THE AUTO IN DIFFICULTIES

As Bart had expected, the boys were troubled no more that night, although there was naturally little enough sleep for any one. It was soon after daybreak and they were at breakfast when, across the plain, at the foot of the spur on which they were encamped, the boys saw a detachment of horsemen riding rapidly toward them. Through the glasses the boys speedily made them out as United States cavalrymen. They were advancing at a smart trot, and soon reached the boys’ camp.

“Good-morning,” said the officer at their head, “you seem to be breakfasting quietly enough, but you might not be taking it so easy if I were to tell you that several Indians have gone off the reservation and have managed to secure enough bad whiskey to make them very dangerous.”

“I guess, captain, that we had a bit of a run-in with your Indians last night,” said Frank, with a quiet smile.

“What? Why, God bless my soul, they are very bad men; it’s a wonder any of you are alive. How did it happen?”

Frank detailed the happenings of the night, being frequently interrupted by the officer’s exclamations of amazement. He regretted, though, that they had been so badly scared, as he anticipated a long journey before he crossed their trail again.

The attention of the captain and his troopers was then attracted by the aeroplane. They had read in the papers that found their way to the lone desert post of the great flight, and were much interested in the boys’ story of their adventure. The officer told them that he, himself, was much interested in aerial navigation and had constructed several experimental craft. He expected, he said, to be detailed by the government before very long to undertake an important expedition. His ambition was to reach the South Pole, just as his fellow officer, Commander Peary, attained the northernmost pinnacle of the earth.

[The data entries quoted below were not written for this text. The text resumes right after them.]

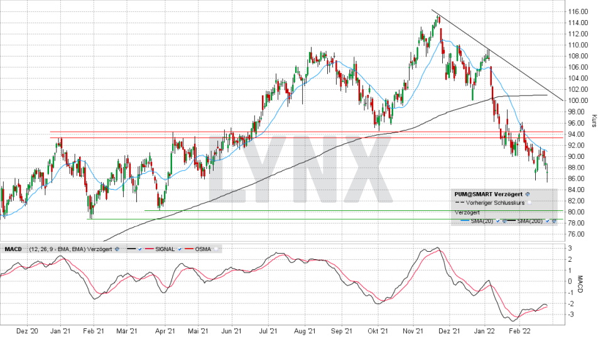This screenshot has height=339, width=603.
Task: Open the MACD indicator settings icon
Action: pyautogui.click(x=117, y=249)
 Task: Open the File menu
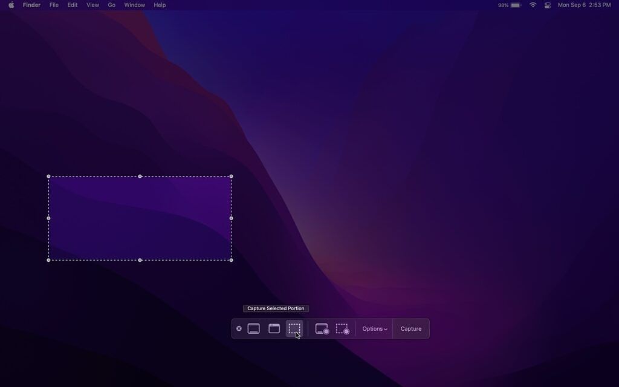click(x=54, y=5)
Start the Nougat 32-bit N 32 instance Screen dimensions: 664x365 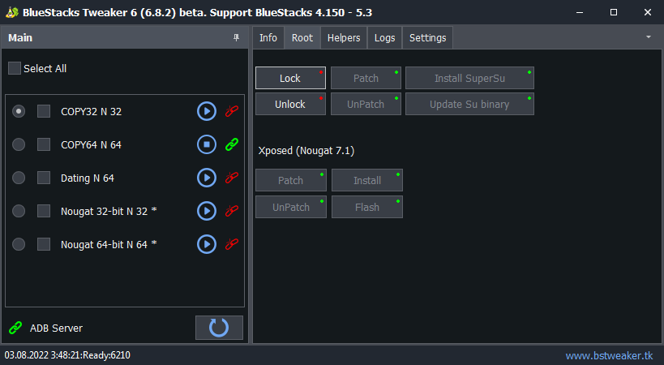207,211
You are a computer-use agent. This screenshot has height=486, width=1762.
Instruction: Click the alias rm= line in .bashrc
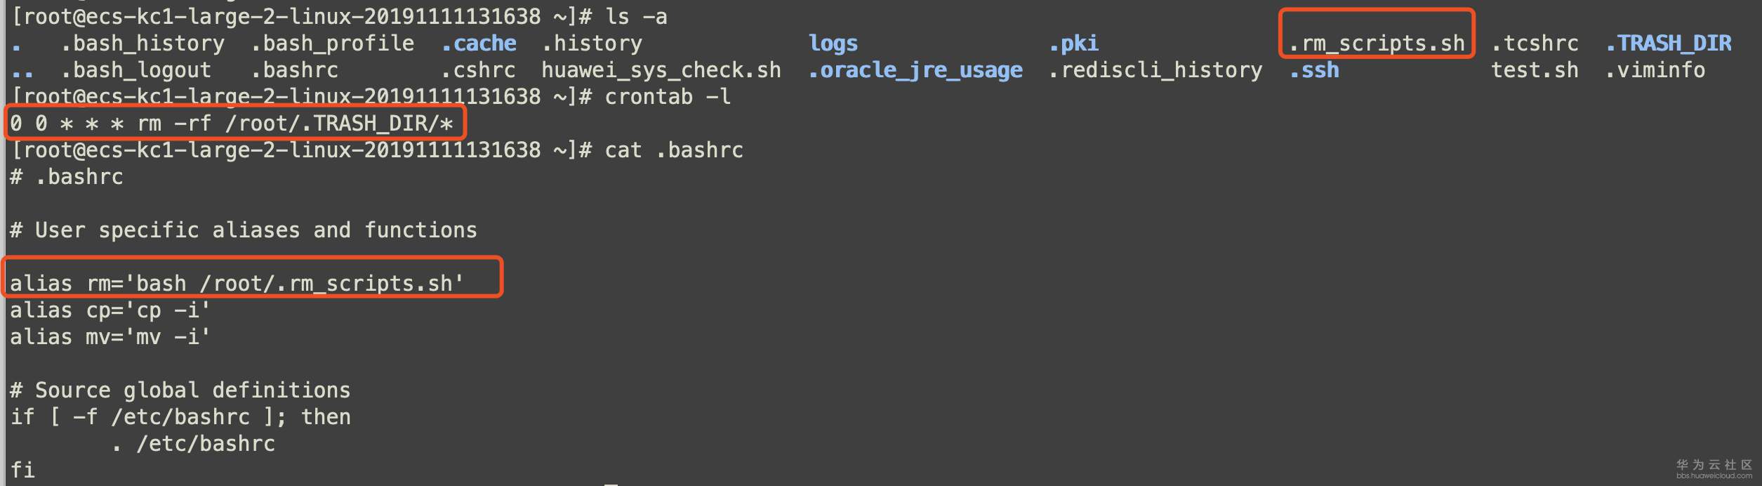point(237,284)
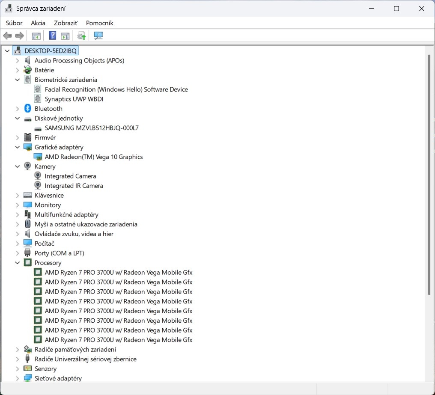The height and width of the screenshot is (395, 435).
Task: Select SAMSUNG MZVLB512HBJQ-000L7 disk drive
Action: [92, 128]
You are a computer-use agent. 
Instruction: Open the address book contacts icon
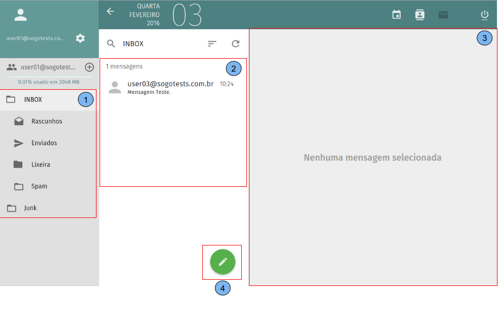(x=420, y=15)
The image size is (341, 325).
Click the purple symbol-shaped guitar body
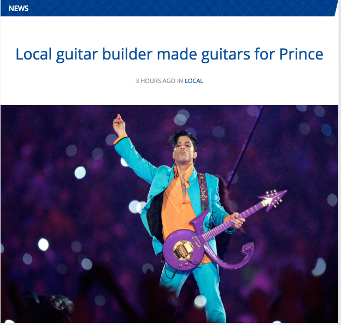coord(184,250)

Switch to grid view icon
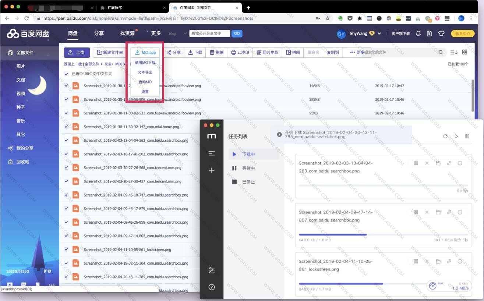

After a little more conversation, the officer, who said his name was Captain Robert Hazzard, and the boys parted with many warm expressions of friendship. The whole company of troopers, however, waited till the aeroplane had soared into the air, and the auto chugged off beneath it, before they wheeled their wiry little horses and started off on the long weary chase after the Indians.

As the boys in the auto spun along over the level expanse of prairie, which, except where the rough road traversed it, was overgrown with sage-brush and cactus plants, the car came to a sudden stop. Then, without any warning, it plunged forward and seemed to drop quite a few feet.

Billy, who was driving, instantly shut off power, and gazed back in amazement. The auto was sunk to its hubs in mud. There was no doubt about it. The substance in which it was stuck was unmistakable mud.

“It’s a mud hole,” exclaimed Bart Witherbee; “now we are stuck with a vengeance.”

“But what on earth is mud doing out in the middle of a dry desert?” demanded Lathrop.

“I dunno how it gits thar; no one does,” responded Bart; “maybe its hidden springs or something, but every year cattle git lost that way. They are walking over what seemed solid ground when the crust breaks, and bang! down they go, just like us.”

“But this is a trail,” objected Billy, “wagons must go over it.”

“No wagons as heavy as this yer chuck cart, I guess,” was Bart’s reply.

“We must signal the Golden Eagle of our plight,” was Lathrop’s exclamation.

“But the wireless mast is down,” objected Billy; “we can’t.”

“Consarn it, that’s so,” agreed Bart. “Well, we’ve got to signal ’em somehow. Let’s fire our pistols.”

The Golden Eagle seemed quite a distance off, but the lads got out their revolvers and fired a fusillade. However, if they had but known it, there was no need for them to have wasted ammunition, for Harry, through his glasses, had already seen that something was wrong with their convoy.

The aeroplane at once turned back, and was soon on the plain alongside the boys. By this time they had all got out and were busy dragging all the heavy articles from the tonneau so as to lighten it as much as possible. A long rope was then attached to the front axle and they all heaved with all their might. The auto did not budge an inch, however.

In fact, it seemed to be sinking more deeply in the mud.

“We’ve got to do something and do it quick,” declared Bart, “if we don’t, the mud hole may swallow our gasolene gig, and then we’d die of thirst afore we could reach a settlement.”

They desperately tugged and heaved once more, but their efforts were of no avail.

“I’ve got an idea,” suddenly exclaimed Frank; “maybe if we hitch the Golden Eagle to the rope it will help.”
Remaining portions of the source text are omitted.